【舞いあがれ!】御園はIWAKURAの取材記事で、犯罪者の悠人をスルーする無能記者だった!

 現実世界であればいまごろ、新聞社に抗議が殺到しているに違いないだろう。

 2月15日放送のNHK連続テレビ小説「舞いあがれ!」第94回では、毎報新聞社の御園純(山口紗弥加)が株式会社IWAKURAについて書いた記事が登場。「母娘が立て直した町工場」とのタイトルで、ヒロインの岩倉舞(福原遥)と母親のめぐみ(永作博美)で倒産寸前だったIWAKURAを再建したいきさつが説明されていた。

 記事には「先代・夫の遺志を継いで」や「女性のパワーで製造業に活力を」といった小見出しが踊り、女性記者らしい切り口になっているようだ。だがこの記事には明らかな取材不足が露呈しているというのである。

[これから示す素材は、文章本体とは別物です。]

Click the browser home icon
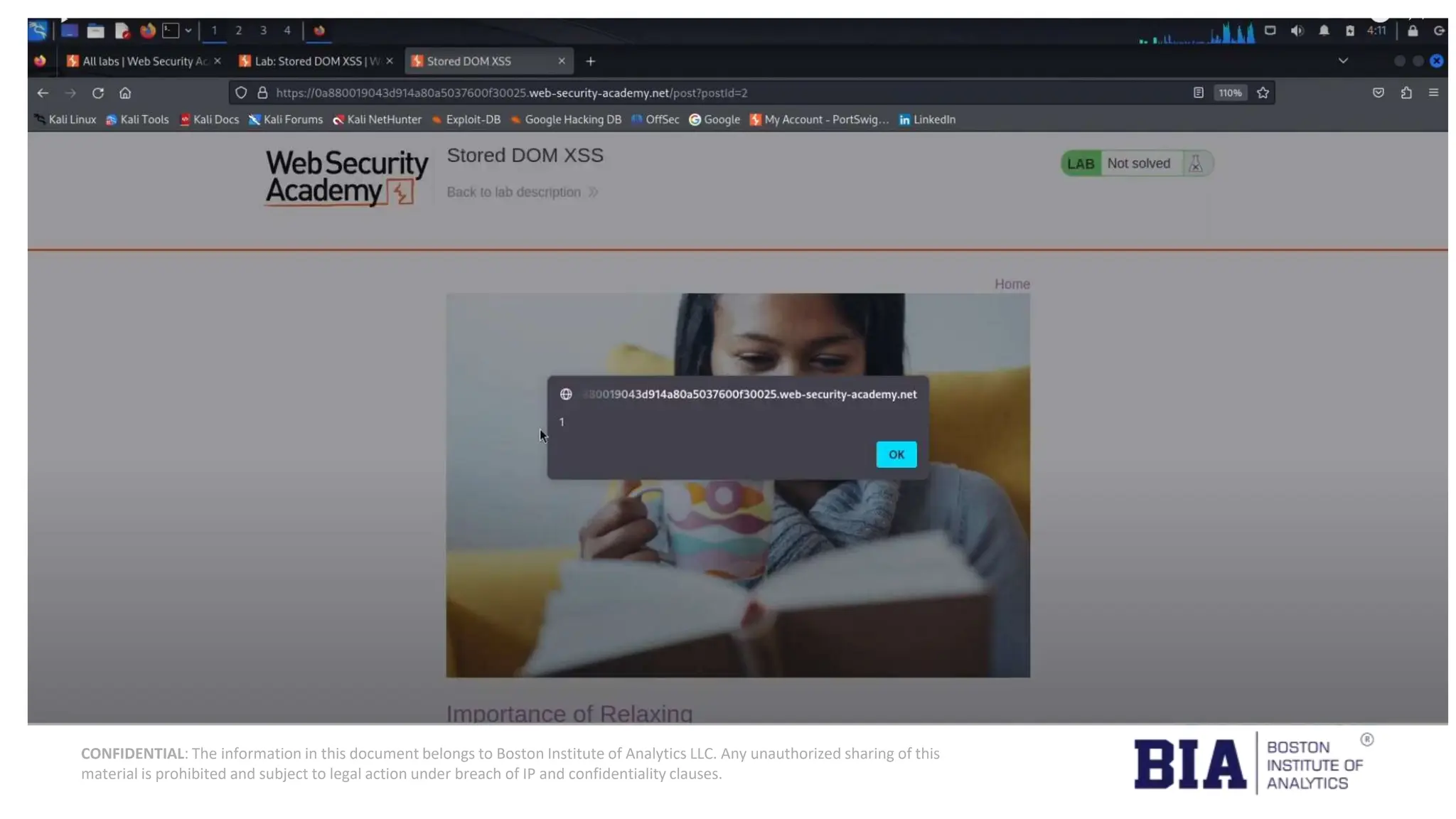click(x=125, y=93)
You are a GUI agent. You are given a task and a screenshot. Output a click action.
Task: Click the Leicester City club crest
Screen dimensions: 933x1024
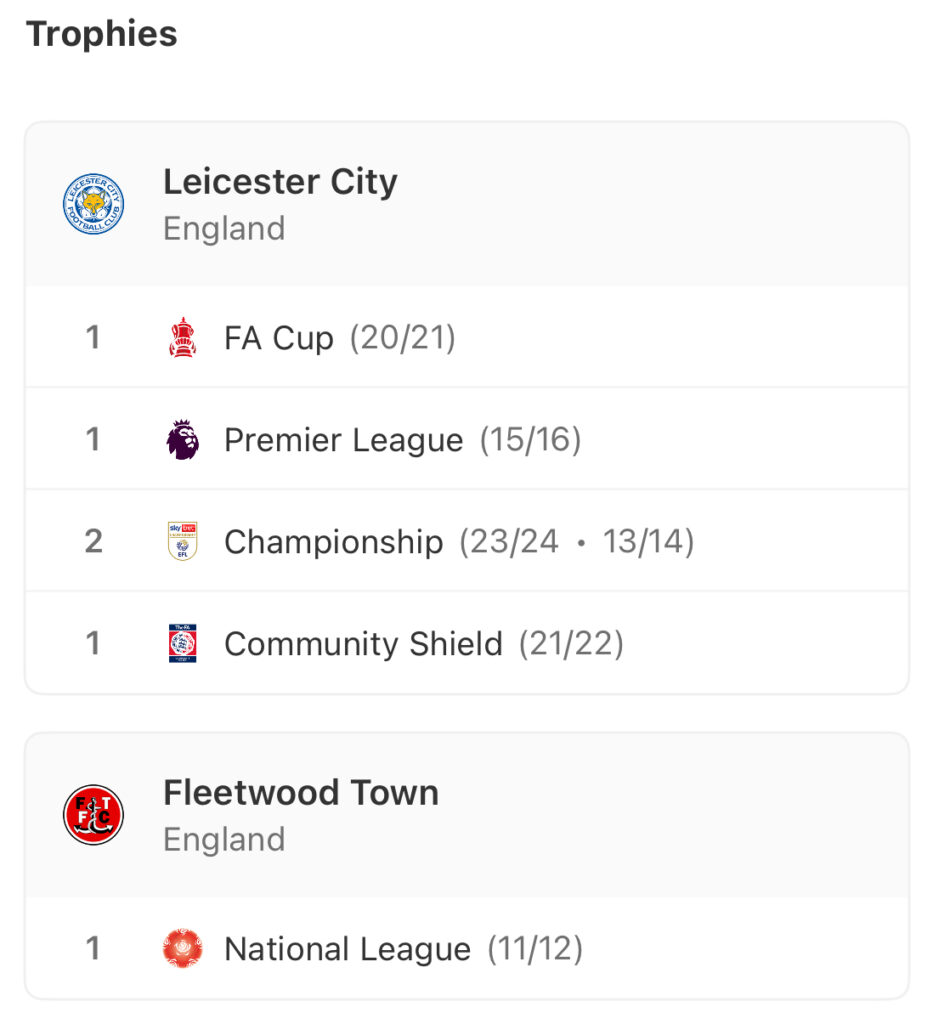(x=93, y=204)
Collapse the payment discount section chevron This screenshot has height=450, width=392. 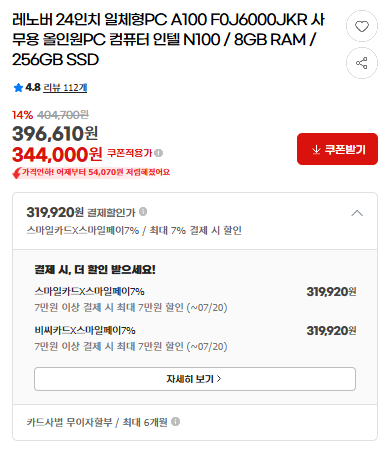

「本作の視聴者なら誰でも、IWAKURAを倒産の危機から救ったのは、工場と土地を買い取ってくれた長男の悠人(横山裕)であることを知っています。悠人が事実上の資金援助をしたことで信用金庫からの借金を清算でき、運転資金まで確保することができたからです。しかし記事中には悠人について触れた箇所はなし。こんな記事をよく全国紙のデスクが通したものだと呆れますね」(週刊誌記者)

 記事を書いた御園は社会部の記者であり、普段から様々な事件にアンテナを張っているはず。それならばIWAKURAについての記事を書く際に、経営者一族に悠人がいることを知っていて当然だ。

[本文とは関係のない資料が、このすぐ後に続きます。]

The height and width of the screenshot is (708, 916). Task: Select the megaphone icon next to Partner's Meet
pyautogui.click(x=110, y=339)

 悠人はインサイダー取引事件で懲役3年の有罪判決を受けたばかり。テレビ出演も多かった著名投資家ゆえ、御園が事件について知らないことはありえないだろう。その判決が出た直後に、悠人の実家が営む町工場を褒めたたえる記事が新聞に載るなど、非常識にもほどがあるのは明らか。御園の上司は「岩倉悠人の実家をヨイショする気か!?」と問い詰めるべきところだ。

新聞記事に見入るめぐみは「悠人のことは書いてなかった…」と胸を撫でおろしていたのかも。トップ画像ともに©NHK

「悠人が工場を買いとっていたことは、登記簿などを調べればすぐに分かるはず。新聞記者ならそれくらいの調査力を発揮すべきです。それ以前の問題として、有罪判決を受けた著名投資家の実家を取材するなら、記事化に際しては相当に慎重になる必要があります。もし御園が悠人に思いが及ぶことなくこの記事を書いたのであれば、新聞記者としてあまりに無能だと指摘せざるを得ません」(前出・週刊誌記者)

 御園がめぐみと舞に接近した際には、悠人について調べていると予感した人も少なくなかった。ところが新聞記事が世に出てみると、悠人のことは完全にスルーされていたのだから、視聴者のほうもさすがに驚いたことだろう。

 まともな新聞記者であれば、有罪判決を受けた投資家の母親と妹が経営する町工場の記事など、危なっかしくて書けるはずもない。そんなメディアの常識に「舞いあがれ!」の制作陣は想いが及ばなかったのだろうか。どうやらこの世界では新聞記者までもが「舞応援団」として振る舞っているようだ。